El viaje de Tucumán a Buenos Aires en 1882 era toda una aventura, y así lo narra el doctor Carlos Ibarguren (1877-1956), evocando su niñez. Cuenta que tomó la diligencia a Tucumán, que demoraba “seis penosos días”; un ferrocarril de Tucumán a Córdoba, y de allí a Rosario; el vapor de Rosario a Campana y otra vez en tren desde ese punto a Buenos Aires. En suma, “entre el recorrido y las estadas intermedias en espera de las combinaciones ferroviarias y fluviales, el viaje duró alrededor de quince días”.

Las seis jornadas hasta Tucumán significaban embarcarse en “un enorme y sólido armatoste arrastrado por ocho o diez caballos, y seguido de un carretón de dos ruedas, portador de los equipajes”.

El camino entre Salta y Tucumán, recuerda Ibarguren, “era el mismo de la época colonial, con sus postas donde se mudaban caballos, se pernoctaba y se comía a base de caldo, cabrito asado, empanadas o locro. Ese camino era el que había sido recorrido por los ejércitos libertadores; sus diversos parajes señalaban jalones de historia argentina”: Yatasto, el río Juramento, Las Piedras.

“Poco había cambiado la ruta desde aquella época; algunas postas primitivas de entonces serían transformadas (Ibarguren escribía en 1955) en caseríos y villorrios que ahora son ciudades: Campo Santo (hoy Güemes), Metán, Rosario de la Frontera, Trancas”.

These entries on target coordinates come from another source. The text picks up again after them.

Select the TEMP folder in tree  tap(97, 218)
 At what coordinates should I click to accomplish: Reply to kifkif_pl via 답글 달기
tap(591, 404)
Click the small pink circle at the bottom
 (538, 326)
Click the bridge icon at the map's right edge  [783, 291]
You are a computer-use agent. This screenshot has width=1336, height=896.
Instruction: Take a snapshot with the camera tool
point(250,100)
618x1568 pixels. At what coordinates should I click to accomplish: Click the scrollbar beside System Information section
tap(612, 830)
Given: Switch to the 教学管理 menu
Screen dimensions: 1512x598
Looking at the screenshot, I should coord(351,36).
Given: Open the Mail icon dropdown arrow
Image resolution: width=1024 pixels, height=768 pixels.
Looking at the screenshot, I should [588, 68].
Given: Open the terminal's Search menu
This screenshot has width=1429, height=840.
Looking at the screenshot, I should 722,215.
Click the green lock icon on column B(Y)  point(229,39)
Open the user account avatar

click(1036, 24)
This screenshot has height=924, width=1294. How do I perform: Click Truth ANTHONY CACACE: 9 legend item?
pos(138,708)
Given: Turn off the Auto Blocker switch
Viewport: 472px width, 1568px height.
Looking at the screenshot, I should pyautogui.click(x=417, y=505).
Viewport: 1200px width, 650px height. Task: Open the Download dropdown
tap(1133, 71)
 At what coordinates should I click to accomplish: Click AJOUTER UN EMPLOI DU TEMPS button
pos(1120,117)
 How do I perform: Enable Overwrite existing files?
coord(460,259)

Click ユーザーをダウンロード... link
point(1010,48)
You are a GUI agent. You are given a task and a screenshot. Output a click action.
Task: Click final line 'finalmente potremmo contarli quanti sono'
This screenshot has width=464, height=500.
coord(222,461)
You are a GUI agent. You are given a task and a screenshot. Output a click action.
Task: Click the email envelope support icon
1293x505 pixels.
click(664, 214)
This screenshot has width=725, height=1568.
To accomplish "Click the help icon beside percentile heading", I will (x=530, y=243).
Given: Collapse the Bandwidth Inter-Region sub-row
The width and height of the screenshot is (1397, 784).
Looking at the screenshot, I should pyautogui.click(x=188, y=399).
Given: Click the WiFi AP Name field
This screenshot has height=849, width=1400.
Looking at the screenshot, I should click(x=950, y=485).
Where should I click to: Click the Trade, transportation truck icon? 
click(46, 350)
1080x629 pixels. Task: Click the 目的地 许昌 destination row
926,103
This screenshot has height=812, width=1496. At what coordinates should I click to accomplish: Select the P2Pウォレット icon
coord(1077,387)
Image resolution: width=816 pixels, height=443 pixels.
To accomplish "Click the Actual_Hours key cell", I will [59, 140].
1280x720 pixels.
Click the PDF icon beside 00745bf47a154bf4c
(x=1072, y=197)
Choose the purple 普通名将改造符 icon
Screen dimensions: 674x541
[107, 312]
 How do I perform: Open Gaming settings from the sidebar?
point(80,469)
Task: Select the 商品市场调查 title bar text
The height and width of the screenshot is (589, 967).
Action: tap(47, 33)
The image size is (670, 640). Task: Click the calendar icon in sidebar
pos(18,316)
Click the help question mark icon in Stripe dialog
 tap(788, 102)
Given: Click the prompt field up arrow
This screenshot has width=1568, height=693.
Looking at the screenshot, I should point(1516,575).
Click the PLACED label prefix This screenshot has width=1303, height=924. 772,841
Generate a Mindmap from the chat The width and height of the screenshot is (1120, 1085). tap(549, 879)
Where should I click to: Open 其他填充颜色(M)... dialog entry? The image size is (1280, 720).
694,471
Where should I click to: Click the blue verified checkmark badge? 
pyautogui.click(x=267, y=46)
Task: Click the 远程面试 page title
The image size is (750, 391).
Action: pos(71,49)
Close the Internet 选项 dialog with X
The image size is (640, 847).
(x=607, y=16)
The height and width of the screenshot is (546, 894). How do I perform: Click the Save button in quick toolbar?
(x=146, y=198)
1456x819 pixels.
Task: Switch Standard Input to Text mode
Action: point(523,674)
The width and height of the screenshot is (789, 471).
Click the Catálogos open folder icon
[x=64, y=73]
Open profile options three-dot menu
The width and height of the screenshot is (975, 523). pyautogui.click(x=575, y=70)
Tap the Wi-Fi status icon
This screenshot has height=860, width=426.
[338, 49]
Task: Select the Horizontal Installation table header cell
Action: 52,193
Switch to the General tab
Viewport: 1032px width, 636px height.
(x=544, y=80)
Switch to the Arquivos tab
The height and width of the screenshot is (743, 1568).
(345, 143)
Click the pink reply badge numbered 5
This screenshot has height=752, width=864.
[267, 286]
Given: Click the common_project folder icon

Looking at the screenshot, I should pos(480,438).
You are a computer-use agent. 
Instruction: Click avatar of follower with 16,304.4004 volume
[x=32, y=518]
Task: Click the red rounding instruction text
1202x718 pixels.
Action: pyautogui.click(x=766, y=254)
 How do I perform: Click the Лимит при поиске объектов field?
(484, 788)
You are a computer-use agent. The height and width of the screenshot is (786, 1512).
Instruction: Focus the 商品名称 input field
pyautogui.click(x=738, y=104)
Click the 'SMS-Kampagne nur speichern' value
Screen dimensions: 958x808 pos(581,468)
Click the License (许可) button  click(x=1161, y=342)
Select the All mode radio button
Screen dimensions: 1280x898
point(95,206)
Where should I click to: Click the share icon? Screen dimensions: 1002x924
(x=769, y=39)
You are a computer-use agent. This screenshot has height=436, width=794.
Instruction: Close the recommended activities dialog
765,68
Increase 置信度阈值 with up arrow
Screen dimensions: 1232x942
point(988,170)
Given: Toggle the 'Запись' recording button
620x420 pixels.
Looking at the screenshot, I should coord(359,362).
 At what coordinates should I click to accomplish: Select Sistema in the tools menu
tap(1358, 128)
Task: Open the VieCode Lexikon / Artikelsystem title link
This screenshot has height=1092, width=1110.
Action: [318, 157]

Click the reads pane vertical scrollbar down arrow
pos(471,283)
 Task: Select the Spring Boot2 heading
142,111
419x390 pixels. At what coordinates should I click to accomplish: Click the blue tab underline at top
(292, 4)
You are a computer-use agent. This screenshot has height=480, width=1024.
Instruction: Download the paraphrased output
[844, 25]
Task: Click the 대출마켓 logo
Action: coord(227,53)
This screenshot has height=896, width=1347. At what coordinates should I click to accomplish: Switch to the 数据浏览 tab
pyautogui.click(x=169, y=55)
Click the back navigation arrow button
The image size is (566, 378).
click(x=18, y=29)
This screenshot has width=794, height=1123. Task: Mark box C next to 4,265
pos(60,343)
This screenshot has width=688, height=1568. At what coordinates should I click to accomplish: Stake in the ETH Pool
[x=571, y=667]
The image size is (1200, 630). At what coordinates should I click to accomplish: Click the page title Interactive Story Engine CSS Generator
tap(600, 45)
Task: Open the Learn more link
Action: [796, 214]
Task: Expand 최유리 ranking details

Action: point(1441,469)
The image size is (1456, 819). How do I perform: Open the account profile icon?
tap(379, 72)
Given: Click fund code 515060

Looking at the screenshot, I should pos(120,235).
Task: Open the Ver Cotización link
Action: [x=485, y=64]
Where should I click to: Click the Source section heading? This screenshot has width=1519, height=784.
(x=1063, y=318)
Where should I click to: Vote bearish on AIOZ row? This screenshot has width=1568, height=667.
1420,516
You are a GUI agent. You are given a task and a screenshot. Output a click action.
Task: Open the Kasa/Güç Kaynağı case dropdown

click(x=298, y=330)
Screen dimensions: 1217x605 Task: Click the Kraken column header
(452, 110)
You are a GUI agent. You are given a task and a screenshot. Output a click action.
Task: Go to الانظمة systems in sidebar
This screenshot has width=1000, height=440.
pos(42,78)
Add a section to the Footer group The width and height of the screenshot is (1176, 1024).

Después de una estada de dos días en Tucumán, alojados en casa del doctor Tiburcio Padilla, “seguimos -cuenta- en ferrocarril, inaugurado hace pocos años por el presidente Avellaneda, hasta Córdoba; de allí la línea iba directamente a Rosario y los pasajeros embarcábanse en vapor hasta Campana. El buque que nos transportó se denominaba ‘Tridente’: nos condujo hasta el muelle de Campana, donde tomamos el tren a Buenos Aires”.